ЗАДАНИЕ 1:
Определите, согласуются ли с текстом для чтения утверждения (а), (б) и (в). Для каждого ответьте «да» или «нет» и приведите точную цитату из текста, которая это решает. (а) Звери Аристотеля названы в тексте «академическими». (б) Система Аристотеля функционирует за счет исключения различных элементов. (в) Чем больше звери похожи на нас, тем большая тень подозрения падает на них.
ЗАДАНИЕ 2:
Перепечатайте фрагмент текста для чтения, начиная со слов «Кому из людей» и далее вплоть до слов «все-таки не удалось.».

ТЕКСТ ДЛЯ ЧТЕНИЯ:
•••••

История животных — страница 6 из 34

Кому из людей не знаком этот страх энтропии, заставляющий суетиться, совершая порой даже самые бессмысленные и нелепые из ритуалов? Воспроизводство условий человеческой жизни требует перманентных усилий, и гармоничные формы классических эпох свидетельствуют о том, что эти усилия были не напрасны. Именно были: все выглядит так, как если бы сохранявшиеся в качестве потенциальной угрозы, в которую никто не верил, силы хаоса – потоп, нашествие, война, извержение вулкана, эпидемия, революция – однажды взяли верх. Стало быть, те же гармоничные формы свидетельствуют одновременно и о хрупкости космоса, удержать который все-таки не удалось.

Между «академической лошадью», изображенной на греческой монете, и эдипизированным конем Аристотеля много общего. Вернее, опять же, было много общего – до того момента, пока «хороший» аристотелевский конь не нарушил мировой порядок, не впал в безрассудство и не стал абсурдным конем-самоубийцей. Сумасшедшему, ему нет места в дивном полицейском мире, где правят по законам, которые ему неведомы. Он должен стать своего рода изгоем, узнав нечто, чего по своему рангу не должен был знать. Ему бы следовало довериться человеку, который понимал его благо лучше него самого, но лошадиная природа взбунтовалась себе во зло.

Вообще же звери Аристотеля – это звери «академические». Они пусть не так совершенны, как люди, но человекообразны и потому безобидны: наделяя их большим кредитом доверия, философ верен онтологическому единству, благодаря которому мир поддается рациональному объяснению на основании неких общих законов. Как уже было отмечено выше, такому миру соответствует иерархическое устройство, при котором менее разумные (животные, рабы, женщины) подчиняются более разумным.

Для системы Аристотеля как будто не существует внешних врагов: она функционирует за счет включения, а не за счет исключения различных элементов. Однако подобная система не предусматривает опасности, связанной с тем, что подражающее человеку животное может потерпеть неудачу, не справившись с возложенной на него полезной функцией удержания космоса, и, далее, с тем, что масса таких неудачливых, нелепых, не соблюдающих порядок существ однажды станет критической и сам порядок рухнет. Подобная опасность актуальна уже для другого типа охранительного мышления – мышления, основанного на недоверии к чужаку. Очагом ее часто представляется как раз животная природа: инертная и безыскусная, с одной стороны, непредсказуемая, с другой, она остается безразличной к тонким изобретениям интеллектуального и духовного человечества, которые так трудно уберечь от случайного деструктивного воздействия. И звери в этом отношении – одни из самых неблагонадежных. Они приходят извне, чтобы топтать наши посевы и воровать наши запасы. Чем меньше они похожи на нас, тем большая тень подозрения падает на них. Они представляют иной, нечеловеческий мир.

•••••

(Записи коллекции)

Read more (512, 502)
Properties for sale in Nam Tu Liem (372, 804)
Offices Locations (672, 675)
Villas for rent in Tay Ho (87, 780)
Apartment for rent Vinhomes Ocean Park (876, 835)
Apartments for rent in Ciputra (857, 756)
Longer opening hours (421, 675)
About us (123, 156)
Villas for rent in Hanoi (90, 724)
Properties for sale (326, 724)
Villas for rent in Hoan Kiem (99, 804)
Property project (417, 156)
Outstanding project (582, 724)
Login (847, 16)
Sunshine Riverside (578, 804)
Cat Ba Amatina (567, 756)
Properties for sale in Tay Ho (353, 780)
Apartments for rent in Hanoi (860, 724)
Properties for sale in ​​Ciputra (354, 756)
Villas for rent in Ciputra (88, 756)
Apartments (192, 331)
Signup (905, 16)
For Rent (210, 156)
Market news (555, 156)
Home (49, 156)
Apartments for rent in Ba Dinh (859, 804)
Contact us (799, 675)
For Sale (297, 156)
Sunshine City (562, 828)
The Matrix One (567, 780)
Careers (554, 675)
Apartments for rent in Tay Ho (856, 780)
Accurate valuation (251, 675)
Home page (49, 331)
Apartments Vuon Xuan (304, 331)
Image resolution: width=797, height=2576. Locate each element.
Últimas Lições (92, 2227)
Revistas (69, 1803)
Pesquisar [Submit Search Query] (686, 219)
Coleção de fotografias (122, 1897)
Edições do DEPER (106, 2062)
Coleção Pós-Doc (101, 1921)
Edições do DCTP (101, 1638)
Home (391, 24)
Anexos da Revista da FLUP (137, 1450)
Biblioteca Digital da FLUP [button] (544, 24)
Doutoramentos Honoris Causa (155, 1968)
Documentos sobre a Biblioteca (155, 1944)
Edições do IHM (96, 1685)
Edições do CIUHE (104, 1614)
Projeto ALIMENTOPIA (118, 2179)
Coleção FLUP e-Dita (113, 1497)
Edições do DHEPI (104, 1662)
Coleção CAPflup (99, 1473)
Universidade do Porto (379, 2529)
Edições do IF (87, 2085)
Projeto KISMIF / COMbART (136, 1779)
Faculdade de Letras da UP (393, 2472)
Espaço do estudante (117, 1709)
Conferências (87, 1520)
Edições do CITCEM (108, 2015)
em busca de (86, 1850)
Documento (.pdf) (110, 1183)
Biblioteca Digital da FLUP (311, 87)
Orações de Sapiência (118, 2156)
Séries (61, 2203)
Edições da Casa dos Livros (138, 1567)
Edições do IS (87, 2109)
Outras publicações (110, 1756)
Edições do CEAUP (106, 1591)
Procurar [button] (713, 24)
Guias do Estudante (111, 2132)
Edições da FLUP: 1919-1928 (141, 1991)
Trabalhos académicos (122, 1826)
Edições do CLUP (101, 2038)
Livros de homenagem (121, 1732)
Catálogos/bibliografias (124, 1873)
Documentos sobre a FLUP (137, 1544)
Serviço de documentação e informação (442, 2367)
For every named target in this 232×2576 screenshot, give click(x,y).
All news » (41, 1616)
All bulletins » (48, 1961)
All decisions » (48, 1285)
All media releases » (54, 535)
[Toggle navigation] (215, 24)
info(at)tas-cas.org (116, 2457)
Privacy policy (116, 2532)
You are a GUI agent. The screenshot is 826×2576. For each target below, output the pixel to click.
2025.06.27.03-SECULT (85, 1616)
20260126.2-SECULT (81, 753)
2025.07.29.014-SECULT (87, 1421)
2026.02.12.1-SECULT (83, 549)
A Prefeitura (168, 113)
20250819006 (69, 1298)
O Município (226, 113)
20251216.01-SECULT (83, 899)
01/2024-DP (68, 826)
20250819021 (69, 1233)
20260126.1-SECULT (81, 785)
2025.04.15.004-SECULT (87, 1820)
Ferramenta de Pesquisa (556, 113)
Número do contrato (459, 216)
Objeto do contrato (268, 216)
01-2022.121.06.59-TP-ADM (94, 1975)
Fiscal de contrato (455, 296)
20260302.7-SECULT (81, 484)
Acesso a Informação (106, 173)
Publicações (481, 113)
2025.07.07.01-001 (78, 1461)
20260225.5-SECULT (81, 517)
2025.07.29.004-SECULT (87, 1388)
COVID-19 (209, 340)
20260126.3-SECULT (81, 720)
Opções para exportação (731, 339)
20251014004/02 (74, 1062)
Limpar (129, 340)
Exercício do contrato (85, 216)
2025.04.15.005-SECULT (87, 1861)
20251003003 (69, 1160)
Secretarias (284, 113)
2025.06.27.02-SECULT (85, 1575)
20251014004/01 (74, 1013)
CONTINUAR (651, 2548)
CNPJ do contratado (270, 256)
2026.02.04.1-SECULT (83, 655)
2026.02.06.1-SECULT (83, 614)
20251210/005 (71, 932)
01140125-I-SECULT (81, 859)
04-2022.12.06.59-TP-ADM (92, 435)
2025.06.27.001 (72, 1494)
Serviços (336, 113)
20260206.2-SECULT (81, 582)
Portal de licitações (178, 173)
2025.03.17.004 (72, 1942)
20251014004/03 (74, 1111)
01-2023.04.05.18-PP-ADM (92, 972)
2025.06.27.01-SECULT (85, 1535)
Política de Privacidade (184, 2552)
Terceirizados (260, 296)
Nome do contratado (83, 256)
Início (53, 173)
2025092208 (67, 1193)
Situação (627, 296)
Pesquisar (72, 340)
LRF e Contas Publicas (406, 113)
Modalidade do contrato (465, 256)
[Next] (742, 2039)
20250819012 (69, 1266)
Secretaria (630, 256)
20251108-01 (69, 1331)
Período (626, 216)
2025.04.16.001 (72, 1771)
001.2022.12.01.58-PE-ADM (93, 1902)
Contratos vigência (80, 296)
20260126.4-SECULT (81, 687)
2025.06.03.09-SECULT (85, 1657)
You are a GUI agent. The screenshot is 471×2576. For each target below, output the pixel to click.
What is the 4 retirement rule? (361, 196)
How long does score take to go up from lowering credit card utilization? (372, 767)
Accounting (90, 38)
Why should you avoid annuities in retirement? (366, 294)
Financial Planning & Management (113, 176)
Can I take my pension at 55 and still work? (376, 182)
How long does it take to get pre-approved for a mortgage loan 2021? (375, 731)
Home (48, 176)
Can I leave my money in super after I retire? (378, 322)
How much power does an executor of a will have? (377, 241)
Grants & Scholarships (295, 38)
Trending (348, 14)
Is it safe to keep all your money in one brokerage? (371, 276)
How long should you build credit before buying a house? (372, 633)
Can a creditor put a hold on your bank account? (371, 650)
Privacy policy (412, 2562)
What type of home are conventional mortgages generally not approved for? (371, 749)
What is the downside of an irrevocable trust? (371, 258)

•••••

ПРАВИЛЬНЫЙ ОТВЕТ 1:
(а) Да: «Вообще же звери Аристотеля – это звери «академические».»
(б) Нет: «она функционирует за счет включения, а не за счет исключения различных элементов».
(в) Нет: «Чем меньше они похожи на нас, тем большая тень подозрения падает на них.»

ПРАВИЛЬНЫЙ ОТВЕТ 2:
Кому из людей не знаком этот страх энтропии, заставляющий суетиться, совершая порой даже самые бессмысленные и нелепые из ритуалов? Воспроизводство условий человеческой жизни требует перманентных усилий, и гармоничные формы классических эпох свидетельствуют о том, что эти усилия были не напрасны. Именно были: все выглядит так, как если бы сохранявшиеся в качестве потенциальной угрозы, в которую никто не верил, силы хаоса – потоп, нашествие, война, извержение вулкана, эпидемия, революция – однажды взяли верх. Стало быть, те же гармоничные формы свидетельствуют одновременно и о хрупкости космоса, удержать который все-таки не удалось.